**Input data:**
##############################

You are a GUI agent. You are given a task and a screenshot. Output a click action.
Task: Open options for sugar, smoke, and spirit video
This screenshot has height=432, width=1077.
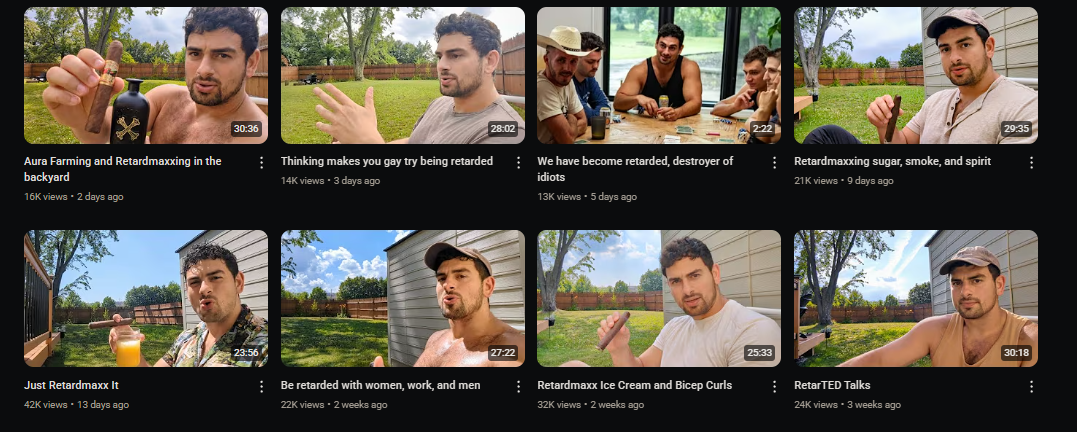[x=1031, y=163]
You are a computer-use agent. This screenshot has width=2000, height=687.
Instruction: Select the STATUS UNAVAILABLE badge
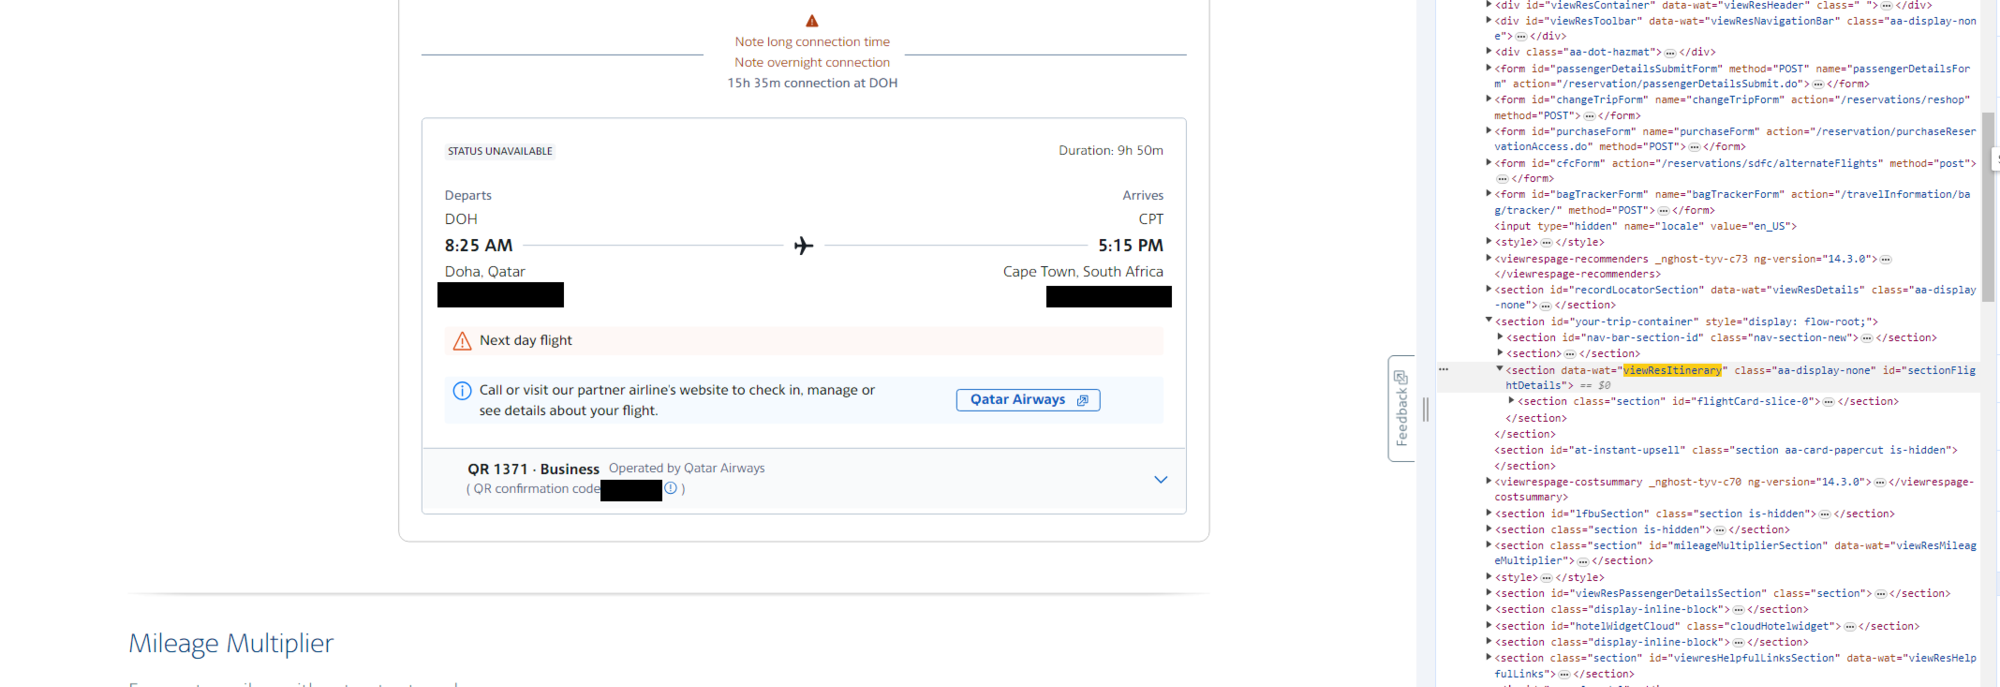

##############################

Output the whole listing exactly. Pictures stay out.

You are a GUI agent. You are given a task and a screenshot. Output a click action.
Task: Open options for sugar, smoke, and spirit video
This screenshot has height=432, width=1077.
[x=1031, y=163]
You are a computer-use agent. This screenshot has width=2000, height=687.
Instruction: Select the STATUS UNAVAILABLE badge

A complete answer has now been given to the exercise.